Never underestimate the lure of “play money,” or kids’ affinity for activities you might not expect them to embrace — such as studying math. This year’s after-school math program created by a Norman Rockwell Elementary parent recently ended with an ice cream party. Rather than exclaiming, “Hooray, it’s over!,” kids told organizer Elly Sarwano how much they’d miss it.
Sarwano’s daughter Nicole, who is now a fifth grader, had always liked math but wasn’t keen on playing math games with her mom. Parent-child reading activities are widely available, but Sarwano wasn’t sure how to reinforce math literacy. She decided that a relaxed social atmosphere might help.
Last year, she talked to Rockwell principal Tina Livingston and the PTA and said, “Let’s pilot this for the fourth grade and see what happens.” She found free activities online, at sites such as MathPlaygound.com and offered fall and spring meetings of the after-school math group, once a week, for 10 weeks per session.
This year, when Nicole moved up to fifth grade and Sarwano’s younger daughter Caitlin started second grade, there were two separate sessions for the different age groups. The older kids have been playing games like Math Jeopardy and Mental Math, while the younger ones did math-related Bingo, card games and “fun ways to count money without even realizing it.”
Another parent who jumped in to help, Kathy Kahn noted, “She even used tricks to make them do their homework — she’d call it ‘fun work’ and give them fake money called ‘Math In Action Play Money’ to spend on little toys like a yo-yo.”
The word spread and other grade levels wanted to get in on the action. As a way to include more students, “We also have Math Challenges that we publish in (the school newsletter) the Beagle Bugle,” said Sarwano. “There are different problems for different grade levels. Correct answers get put into a hat and Tina pulls one for a popcorn treat.”
Some weeks, about 30 children participated in the Math Challenge, other weeks, there were 50-60 entries. Next year, the PTA will provide some money to buy rewards for kids who turn in 10 Math Challenges. And Kara Summers, general manager of Redmond’s Coho Cafe, donated 60 coupons for free kids’ meals as a Math Challenge incentive.
Also this year, a dedicated group of “mathletes” formed a competitive team at Rockwell. Adam Pumputis, Asteria Yiu, Avani Amin, Emma Chao, Margaret Stepaniants, Milo Mincin and Nicole Sarwono earned third place in a “Math Is Cool” competition on April 25 and brought home ribbons and medals from the May 3 Washington Math Olympiad, one of the largest competitions in the state.

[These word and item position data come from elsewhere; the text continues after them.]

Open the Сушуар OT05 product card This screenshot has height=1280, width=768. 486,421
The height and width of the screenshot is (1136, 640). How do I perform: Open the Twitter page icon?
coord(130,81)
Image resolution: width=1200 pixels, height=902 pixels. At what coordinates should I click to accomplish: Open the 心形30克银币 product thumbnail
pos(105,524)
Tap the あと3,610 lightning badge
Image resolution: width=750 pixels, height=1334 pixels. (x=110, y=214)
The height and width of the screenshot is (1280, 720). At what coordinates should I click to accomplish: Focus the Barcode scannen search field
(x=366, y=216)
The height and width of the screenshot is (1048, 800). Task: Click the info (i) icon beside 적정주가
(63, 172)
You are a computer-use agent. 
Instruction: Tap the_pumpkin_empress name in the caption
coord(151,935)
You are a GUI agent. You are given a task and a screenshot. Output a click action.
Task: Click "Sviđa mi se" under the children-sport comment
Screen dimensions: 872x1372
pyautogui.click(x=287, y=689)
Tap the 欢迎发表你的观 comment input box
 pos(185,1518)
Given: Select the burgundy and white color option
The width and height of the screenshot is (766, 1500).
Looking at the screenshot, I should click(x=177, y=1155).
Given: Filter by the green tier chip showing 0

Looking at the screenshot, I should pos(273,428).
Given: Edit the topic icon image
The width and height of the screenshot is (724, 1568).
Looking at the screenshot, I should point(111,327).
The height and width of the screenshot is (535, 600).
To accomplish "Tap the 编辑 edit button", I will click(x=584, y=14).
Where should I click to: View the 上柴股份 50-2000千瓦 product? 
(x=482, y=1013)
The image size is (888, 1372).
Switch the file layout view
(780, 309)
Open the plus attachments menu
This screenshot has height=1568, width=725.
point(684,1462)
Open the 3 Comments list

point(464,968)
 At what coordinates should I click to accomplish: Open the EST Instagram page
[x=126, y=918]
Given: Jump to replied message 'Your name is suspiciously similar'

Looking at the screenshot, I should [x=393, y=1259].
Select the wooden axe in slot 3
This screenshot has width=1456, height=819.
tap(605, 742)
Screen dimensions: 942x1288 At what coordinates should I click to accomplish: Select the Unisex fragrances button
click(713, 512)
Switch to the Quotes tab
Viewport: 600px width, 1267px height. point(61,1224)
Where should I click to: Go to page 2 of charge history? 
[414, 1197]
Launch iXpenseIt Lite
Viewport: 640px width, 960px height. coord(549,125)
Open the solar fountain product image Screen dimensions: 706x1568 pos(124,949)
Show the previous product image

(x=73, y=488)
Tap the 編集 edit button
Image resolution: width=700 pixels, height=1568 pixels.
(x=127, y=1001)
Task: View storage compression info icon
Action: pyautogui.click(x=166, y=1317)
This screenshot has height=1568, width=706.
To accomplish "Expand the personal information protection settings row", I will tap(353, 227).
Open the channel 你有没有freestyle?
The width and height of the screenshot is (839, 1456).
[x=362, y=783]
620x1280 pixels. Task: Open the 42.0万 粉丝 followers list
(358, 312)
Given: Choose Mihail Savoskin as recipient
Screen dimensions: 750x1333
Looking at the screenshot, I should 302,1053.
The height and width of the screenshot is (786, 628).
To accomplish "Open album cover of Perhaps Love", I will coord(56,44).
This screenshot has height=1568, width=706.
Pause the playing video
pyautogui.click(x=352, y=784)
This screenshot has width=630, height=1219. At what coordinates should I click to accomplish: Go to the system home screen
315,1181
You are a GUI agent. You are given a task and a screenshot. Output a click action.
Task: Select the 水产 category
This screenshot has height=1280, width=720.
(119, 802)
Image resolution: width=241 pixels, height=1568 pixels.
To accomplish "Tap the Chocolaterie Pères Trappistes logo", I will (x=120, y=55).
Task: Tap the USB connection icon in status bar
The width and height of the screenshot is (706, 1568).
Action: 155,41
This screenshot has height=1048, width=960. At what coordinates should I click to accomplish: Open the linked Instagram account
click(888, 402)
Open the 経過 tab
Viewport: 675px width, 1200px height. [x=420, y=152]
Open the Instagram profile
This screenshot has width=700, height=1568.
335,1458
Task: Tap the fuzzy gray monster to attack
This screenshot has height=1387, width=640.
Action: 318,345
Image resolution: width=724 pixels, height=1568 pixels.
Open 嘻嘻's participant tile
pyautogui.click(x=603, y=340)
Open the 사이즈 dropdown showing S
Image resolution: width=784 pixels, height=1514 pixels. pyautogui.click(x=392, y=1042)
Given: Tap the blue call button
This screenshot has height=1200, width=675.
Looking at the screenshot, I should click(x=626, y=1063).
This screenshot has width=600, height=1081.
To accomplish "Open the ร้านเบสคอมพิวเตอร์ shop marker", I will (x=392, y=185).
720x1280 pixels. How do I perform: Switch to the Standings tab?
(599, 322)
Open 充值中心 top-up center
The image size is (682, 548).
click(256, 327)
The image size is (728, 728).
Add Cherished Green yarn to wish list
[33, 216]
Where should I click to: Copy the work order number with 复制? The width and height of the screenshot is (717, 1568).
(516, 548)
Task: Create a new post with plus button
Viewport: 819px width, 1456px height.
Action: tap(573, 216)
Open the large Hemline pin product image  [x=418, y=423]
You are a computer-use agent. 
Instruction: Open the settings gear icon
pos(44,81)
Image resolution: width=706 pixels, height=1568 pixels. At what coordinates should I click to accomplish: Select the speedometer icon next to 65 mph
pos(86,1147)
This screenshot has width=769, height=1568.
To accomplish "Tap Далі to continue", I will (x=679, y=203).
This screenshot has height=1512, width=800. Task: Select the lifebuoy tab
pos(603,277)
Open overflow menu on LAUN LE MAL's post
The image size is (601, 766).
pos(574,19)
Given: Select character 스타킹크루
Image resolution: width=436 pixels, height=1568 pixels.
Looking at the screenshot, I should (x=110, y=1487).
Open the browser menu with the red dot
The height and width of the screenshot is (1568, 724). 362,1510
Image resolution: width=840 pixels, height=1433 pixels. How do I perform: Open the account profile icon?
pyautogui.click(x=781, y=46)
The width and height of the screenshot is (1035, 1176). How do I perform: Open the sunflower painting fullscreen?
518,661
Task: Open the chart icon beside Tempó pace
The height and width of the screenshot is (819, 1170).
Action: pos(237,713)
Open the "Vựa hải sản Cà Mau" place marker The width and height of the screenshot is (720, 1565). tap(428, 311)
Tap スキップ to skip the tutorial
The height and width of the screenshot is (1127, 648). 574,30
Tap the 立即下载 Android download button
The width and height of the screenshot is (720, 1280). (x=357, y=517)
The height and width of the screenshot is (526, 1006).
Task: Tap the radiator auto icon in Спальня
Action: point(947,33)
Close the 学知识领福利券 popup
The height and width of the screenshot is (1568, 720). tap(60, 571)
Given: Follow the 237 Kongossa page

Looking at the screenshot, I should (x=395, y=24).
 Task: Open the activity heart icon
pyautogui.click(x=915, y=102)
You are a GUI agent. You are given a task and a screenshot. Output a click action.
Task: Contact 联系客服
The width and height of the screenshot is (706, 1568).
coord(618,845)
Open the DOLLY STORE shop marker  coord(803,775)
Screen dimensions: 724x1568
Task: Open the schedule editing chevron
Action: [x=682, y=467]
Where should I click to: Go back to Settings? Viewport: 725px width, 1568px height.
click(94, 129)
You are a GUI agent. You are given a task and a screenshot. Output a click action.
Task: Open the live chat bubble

Kahn complimented Sarwano, “This is really an illustration of the power of what just one person can do to make a difference … she was just like ‘Math Gone Wild!’”
Sarwano reacted, “None of this happens without other parents stepping up. I’ve had a lot of support.” She and Kahn urged other parents to check out such resources as AcademicLeagues.com or “just Google math games,” to start their own math enrichment groups.